Making artificial minds is not an easy enterprise. It may even be so difficult that we will not be able to write the programs ourselves. We may have to be assisted by the computer. This is the driving force behind the field involved with genetic algorithms, which are intended to reproduce, hopefully within our lifetimes, what evolution by natural selection took billions of years...Just as Intel cannot make its new processors without computer-assistance, we may not be able to comprehend ourselves without using the computer as our tool...

Russell on Science

Professor Putnam's disparaging remarks about AI curiously, and perhaps inappropriately, remind me of some remarks which Russell made about Ryle's Concept of Mind. Russell wrote that:

Professor Ryle's attitude to science is curious. He no doubt knows that scientists say things which they believe to be relevant to the problems he is discussing, but he is quite persuaded that the philosopher need pay no attention to science. ([5], pp. 183-4)

I think it is clear that Artificial Intelligence may be reckoned among the sciences and that it is here to stay. Philosophers ignore it at their peril. Russell said that:

Philosophy cannot be fruitful if divorced from empirical science. And by this I do not mean only that the philosopher should "get up" some science as a holiday task. I mean something much more intimate: that his imagination should be impregnated with the scientific outlook and that he should feel that science has presented us with a new world, new concepts and new methods, not known in earlier times, but proved by experience to be fruitful where the older concepts and methods proved barren. ([5], pp. 187)

The same seems to be true if we replace "philosophy" by "philosophy of mind" and "empirical science" by "artificial intelligence research combined with natural intelligence research."

Fortunately enough, as even a cursory look at the Philosophers' Index reveals, many contemporary philosophers of mind live up to Russell's precept and do not discuss the philosophy of mind with their eyes turned away from sciences such as AI and neurophysiology.

The Hardest Problems

All this being said, however, I do share Putnam's feeling that the hard philosophical problems are here to stay.
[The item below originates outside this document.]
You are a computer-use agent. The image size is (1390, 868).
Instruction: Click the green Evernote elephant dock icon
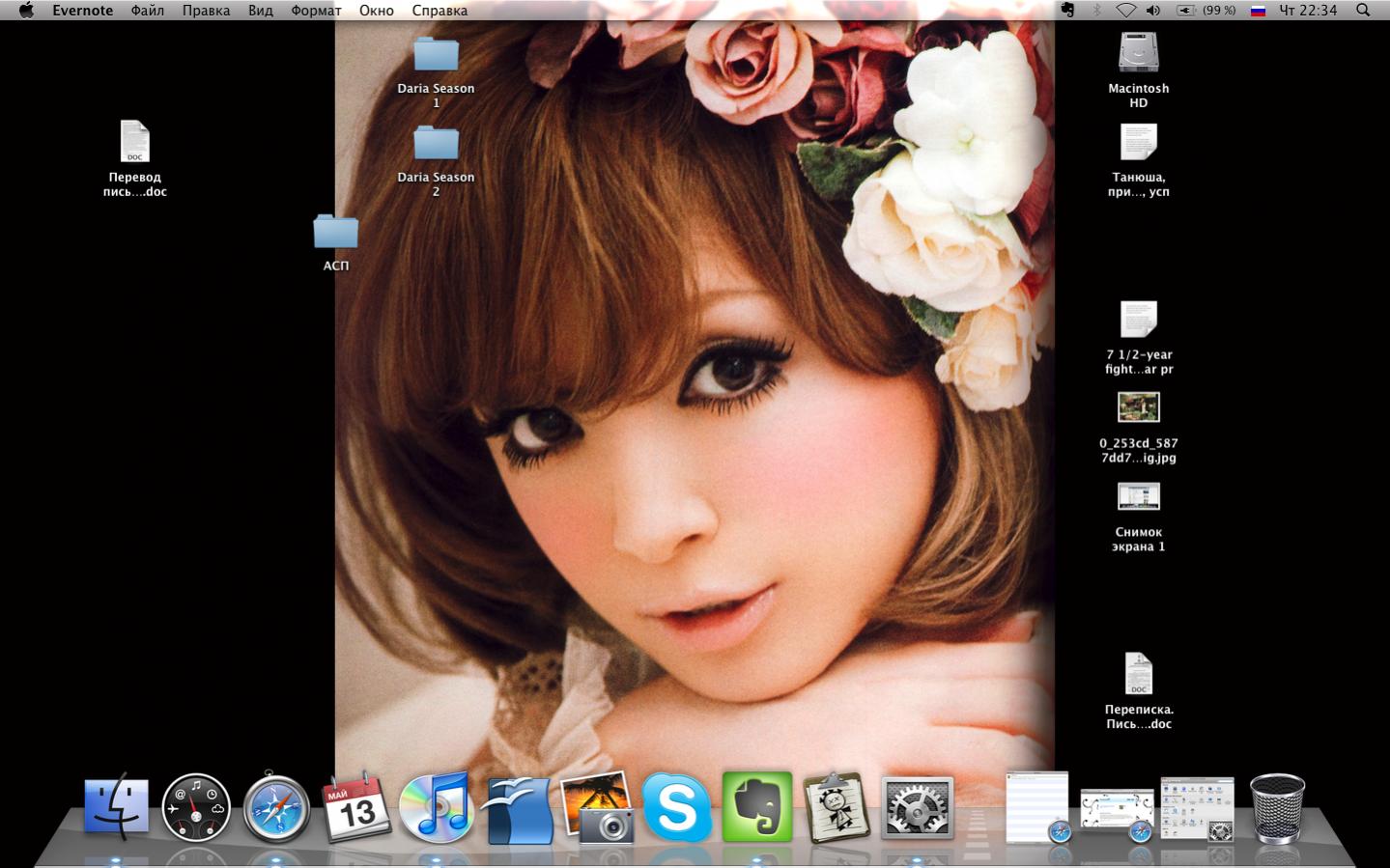point(757,807)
He specifically mentions the problem of intentionality. Like him, I have never seen this issue addressed head-on in artificial intelligence. However, I have the feeling that philosophers may still be wrestling with it if the goal of artificial intelligence has been reached and intelligent robots à la Asimov are strolling all about us. Or rather, I think that a problem such as the problem of intentionality will simply have been forgotten by then. It will have disappeared in the same way as other unsolvable philosophical problems have disappeared before.

In the previous century, philosophers wrestled with such problems as the "force-matter" distinction (they meant "force" in a wider sense than the Newtonian one) ([1]) and the question "What is life?" These problems were never solved in any philosophical sense. But contemporary philosophers no longer feel any inclination to solve them either. Look at the derivation of the E=mc2 equation, the way DNA works and such things as the Krebs-cycle, and you know everything you might ever have wanted to know about force and matter and life and much more besides. The philosophical conundrums were not solved, but eclipsed by results brighter than any philosopher could have imagined. I have the feeling that a philosophically recalcitrant problem such as the problem of intentionality may suffer the same fate: it will not be solved but dissolve in view of the accomplishments that science has achieved and will achieve.

Any Roman catholic priest may come up with some unanswerable conundrums a couple of centuries from now on--like Brentano did a century ago with his concept of "intentionality"--but philosophers should not let themselves be unduly mesmerised by such perversions.

1
L. Büchner. Krafft und Stoff. Meidinger, Frankfurt am Main, 1855.
2
Daniel Dennett. When philosophers meet artificial intelligence. Daedalus, 117:283-295, 1988.
3
Daniel Dennett. Consciousness Explained. Little Brown, Boston, 1991.
4
Hilary Putnam. Artificial intelligence: Much ado about not very much. Daedalus, 117:269-281, 1988.
5
Bertrand Russell. My Philosophical Development. Allen and Unwin, London, 1959.